But the competition did serve as a lesson in the value of recycling.
Students in the engineering class at San Luis High School vied in a soapbox derby to see who could build the fastest car with no out-of-pocket expenses.
For the school's third annual soapbox derby, the students assembled their cars from salvaged wood, metal and other scrap materials.
“We put to test what we have learned about the force of gravity and how we can use it so that the car gains more speed,” said Enrique Cervantes. “We apply what we learn in engineering class.”
Cervantes and his teammates for the derby — Juan Urquijo, Sergio Arias and Javier Reyna — assembled their car from particle board, scrap metal bars that served as the frame and a discarded plastic seat.
“It was a lot of fun,” said Cervantes. “When it begins to accelerate, you can lose control, as happened to me.”
At the conclusion of one of its downhill runs, the car tipped over.
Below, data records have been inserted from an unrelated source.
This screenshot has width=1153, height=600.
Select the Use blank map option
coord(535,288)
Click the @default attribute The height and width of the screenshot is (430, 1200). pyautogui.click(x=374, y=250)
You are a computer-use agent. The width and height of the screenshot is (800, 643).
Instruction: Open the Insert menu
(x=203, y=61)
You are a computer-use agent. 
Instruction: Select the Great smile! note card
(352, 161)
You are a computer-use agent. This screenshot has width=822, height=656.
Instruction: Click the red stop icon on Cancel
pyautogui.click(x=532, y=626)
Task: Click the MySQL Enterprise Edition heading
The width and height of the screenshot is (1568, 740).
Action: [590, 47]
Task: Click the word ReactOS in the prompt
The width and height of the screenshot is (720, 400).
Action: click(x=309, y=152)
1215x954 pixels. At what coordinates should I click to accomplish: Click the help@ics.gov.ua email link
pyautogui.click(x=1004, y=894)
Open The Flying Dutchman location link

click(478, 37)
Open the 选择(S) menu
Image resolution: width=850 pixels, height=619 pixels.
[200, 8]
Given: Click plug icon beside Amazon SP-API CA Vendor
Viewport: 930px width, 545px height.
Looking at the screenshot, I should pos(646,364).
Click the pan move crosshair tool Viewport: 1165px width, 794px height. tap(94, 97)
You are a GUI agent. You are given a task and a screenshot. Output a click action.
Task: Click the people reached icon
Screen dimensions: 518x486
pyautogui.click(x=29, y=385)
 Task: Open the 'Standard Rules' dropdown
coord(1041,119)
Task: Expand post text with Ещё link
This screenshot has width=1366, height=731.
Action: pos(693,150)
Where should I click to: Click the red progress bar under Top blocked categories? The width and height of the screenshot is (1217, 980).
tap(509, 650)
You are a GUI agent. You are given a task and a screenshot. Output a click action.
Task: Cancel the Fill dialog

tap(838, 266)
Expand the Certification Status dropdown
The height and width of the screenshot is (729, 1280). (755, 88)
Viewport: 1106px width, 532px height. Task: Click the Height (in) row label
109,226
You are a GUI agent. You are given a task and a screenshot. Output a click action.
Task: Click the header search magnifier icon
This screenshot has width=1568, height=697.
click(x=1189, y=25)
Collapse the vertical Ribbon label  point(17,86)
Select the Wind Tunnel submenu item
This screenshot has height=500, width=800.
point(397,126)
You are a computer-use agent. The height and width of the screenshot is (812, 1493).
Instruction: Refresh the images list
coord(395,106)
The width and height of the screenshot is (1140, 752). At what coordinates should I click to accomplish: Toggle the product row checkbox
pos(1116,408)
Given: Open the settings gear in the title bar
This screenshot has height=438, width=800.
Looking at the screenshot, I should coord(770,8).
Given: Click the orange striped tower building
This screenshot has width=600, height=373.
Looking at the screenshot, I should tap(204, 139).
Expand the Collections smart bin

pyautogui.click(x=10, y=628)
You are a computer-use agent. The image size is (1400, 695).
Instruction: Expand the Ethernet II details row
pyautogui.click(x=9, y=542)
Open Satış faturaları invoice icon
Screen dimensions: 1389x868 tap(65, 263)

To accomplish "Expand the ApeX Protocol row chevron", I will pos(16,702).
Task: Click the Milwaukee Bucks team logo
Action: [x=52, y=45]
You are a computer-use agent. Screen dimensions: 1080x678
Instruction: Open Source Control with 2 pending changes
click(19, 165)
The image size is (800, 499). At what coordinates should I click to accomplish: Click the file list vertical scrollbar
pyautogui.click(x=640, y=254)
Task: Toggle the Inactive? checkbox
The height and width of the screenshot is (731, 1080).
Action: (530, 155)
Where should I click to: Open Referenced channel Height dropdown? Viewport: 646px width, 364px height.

Nonetheless it completed the course in the fastest average time, enabling Cervantes and his teammates to win the derby.
In all, six teams took part in the derby in the month-long project that limited the students to using salvaged materials.
“The general goal was for them to learn to design and build a car in a way that it is fast and safe – that was the goal,” said Jason Lambrix, the students' teacher.
“It's a good way for them to put in practice what they learn in the class, but mainly it's for fun,” Lambrix added. “We have done several complex projects lately, and the students have a lot of fun doing this.”